Residential loans sourced through loan brokers accounted for just 6.9% of loan production nationwide in the first quarter, the lowest market share reading on record, and another sign that these third-party salesmen face a dismal future.

Processing Content

The broker/wholesale share has been falling steadily for three years with retail funders gaining the most, according to figures compiled by National Mortgage News and the Quarterly Data Report.

The broker share peaked at almost 30% in the second quarter of 2007 — a time when nonprime table funders relied heavily on the sector.

On the surface, the anemic showing in the first quarter looks ominous, but was hardly unexpected, said Marc Savitt, former president of the National Association of Mortgage Brokers, who now heads a small mortgage company in West Virginia.

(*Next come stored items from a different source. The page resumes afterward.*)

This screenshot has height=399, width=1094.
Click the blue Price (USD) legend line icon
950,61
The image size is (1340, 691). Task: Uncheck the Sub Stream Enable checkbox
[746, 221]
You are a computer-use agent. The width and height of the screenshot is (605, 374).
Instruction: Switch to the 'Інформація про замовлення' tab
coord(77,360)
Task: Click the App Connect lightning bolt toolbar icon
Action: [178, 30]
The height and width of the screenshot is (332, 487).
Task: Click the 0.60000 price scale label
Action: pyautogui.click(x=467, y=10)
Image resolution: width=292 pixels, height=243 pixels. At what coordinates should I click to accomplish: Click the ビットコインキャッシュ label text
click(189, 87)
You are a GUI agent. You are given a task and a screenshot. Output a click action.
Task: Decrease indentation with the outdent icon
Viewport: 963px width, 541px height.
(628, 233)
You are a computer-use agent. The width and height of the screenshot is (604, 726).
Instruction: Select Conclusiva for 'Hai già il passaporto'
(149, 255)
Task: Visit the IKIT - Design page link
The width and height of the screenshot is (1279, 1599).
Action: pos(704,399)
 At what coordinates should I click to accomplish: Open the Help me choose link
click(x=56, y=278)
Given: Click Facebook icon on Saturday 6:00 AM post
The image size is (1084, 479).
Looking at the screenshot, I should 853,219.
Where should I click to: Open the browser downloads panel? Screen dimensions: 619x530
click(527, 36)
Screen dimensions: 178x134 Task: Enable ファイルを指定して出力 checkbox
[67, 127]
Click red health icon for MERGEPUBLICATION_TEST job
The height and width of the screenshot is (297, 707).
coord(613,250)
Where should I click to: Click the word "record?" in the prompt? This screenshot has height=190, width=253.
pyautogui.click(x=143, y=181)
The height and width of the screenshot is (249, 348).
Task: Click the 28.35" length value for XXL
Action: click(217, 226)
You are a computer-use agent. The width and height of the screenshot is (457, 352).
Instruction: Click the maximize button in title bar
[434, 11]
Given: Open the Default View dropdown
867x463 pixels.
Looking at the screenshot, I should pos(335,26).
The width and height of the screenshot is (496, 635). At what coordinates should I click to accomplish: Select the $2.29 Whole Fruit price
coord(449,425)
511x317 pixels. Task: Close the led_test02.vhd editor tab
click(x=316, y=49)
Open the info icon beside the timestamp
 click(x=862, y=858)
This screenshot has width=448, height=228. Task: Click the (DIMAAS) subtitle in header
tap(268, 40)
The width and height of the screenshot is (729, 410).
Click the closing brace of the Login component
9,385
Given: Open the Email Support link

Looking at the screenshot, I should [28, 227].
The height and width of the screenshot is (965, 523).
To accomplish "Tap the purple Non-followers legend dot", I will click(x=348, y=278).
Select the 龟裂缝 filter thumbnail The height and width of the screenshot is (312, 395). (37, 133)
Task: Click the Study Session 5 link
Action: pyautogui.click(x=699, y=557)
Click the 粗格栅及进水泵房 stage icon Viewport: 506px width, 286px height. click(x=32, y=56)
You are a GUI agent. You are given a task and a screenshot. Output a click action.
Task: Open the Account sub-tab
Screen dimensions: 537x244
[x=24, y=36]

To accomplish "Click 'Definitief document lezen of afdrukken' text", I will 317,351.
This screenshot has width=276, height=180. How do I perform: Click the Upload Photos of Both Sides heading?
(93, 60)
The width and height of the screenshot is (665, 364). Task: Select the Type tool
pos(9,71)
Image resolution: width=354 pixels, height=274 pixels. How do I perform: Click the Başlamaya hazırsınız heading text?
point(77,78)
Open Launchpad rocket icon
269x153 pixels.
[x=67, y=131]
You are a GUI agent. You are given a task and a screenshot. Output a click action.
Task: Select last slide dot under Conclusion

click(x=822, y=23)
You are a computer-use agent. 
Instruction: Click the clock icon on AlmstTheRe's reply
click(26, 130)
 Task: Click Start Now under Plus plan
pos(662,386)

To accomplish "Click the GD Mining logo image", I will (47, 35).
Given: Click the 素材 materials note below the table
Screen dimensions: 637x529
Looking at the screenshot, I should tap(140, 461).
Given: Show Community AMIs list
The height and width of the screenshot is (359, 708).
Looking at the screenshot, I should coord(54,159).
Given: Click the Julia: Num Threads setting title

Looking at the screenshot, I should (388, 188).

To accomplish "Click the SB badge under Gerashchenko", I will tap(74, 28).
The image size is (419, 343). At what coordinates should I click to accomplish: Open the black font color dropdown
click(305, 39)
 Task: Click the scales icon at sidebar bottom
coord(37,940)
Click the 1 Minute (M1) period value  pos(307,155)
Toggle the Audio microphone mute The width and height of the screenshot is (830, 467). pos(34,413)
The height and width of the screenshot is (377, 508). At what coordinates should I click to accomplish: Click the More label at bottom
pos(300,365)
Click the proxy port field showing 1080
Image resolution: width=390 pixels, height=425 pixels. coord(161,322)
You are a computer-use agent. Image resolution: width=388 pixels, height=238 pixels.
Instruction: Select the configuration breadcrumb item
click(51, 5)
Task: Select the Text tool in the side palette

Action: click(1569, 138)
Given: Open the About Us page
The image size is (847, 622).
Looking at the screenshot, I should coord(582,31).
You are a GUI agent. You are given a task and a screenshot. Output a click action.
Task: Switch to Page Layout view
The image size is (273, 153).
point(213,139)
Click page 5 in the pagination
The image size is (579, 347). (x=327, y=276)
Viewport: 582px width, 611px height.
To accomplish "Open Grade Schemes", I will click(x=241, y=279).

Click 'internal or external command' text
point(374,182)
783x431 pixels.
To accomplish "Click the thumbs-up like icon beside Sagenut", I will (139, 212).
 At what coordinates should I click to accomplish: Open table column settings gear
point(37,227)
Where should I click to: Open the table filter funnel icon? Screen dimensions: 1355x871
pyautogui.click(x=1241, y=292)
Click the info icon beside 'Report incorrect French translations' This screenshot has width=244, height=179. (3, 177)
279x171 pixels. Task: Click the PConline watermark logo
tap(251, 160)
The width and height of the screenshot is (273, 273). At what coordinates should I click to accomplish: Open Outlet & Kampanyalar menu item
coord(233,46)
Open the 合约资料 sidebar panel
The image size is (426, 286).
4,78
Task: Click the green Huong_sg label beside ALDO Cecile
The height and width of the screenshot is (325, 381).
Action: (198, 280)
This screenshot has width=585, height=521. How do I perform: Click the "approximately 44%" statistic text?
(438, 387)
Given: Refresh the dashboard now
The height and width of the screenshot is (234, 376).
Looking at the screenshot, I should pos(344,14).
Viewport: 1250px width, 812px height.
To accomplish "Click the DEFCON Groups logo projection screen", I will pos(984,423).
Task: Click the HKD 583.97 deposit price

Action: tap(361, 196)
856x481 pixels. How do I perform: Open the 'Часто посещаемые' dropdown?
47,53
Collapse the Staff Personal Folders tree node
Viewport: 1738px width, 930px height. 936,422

Savitt blames the decline on the Federal Reserve's new loan officer compensation rule, which prohibits brokers from being paid by both a wholesaler and a consumer on the same transaction.

The regulation also bans pay based on loan terms and prohibits brokers from forgoing compensation and passing that savings to the borrower as an incentive to close with them.

Additionally, loan officers working for a brokerage must be salaried employees and cannot earn a commission based on volume.

"Some people got out of the industry in anticipation of the rule," said Savitt, who also runs a small trade group called the National Association of Independent Housing Professionals. "What happened is what we said would happen: the Fed has decimated an entire industry."

Last month both the NAIHP and NAMB halted their court challenges to the loan officer/broker rule and hope to tweak compensation regulations through the Consumer Financial Protection Bureau. Neither group has yet shared its strategy publicly.

Meanwhile, some lenders are actually entering and expanding in the wholesale space.

In the first quarter, five of the nation's top 10 wholesalers showed a decline in production compared with the same period last year, while the balance registered small gains or no growth — with the exception of one lender: Union Bank.

The San Francisco bank, which is owned by Mitsubishi UFJ Financial Group Inc., is also a top five ranked originator of jumbo mortgages, sourcing a large share through brokers. Company officials told National Mortgage News recently that 2011 may be a record year for the bank in terms of new originations. In the first quarter the bank doubled its wholesale fundings, to $1.4 billion.

Even though Savitt acknowledges that the first-quarter market share number was ugly, he remains optimistic about the business. "I think we'll see a re-emergence of the broker," he said.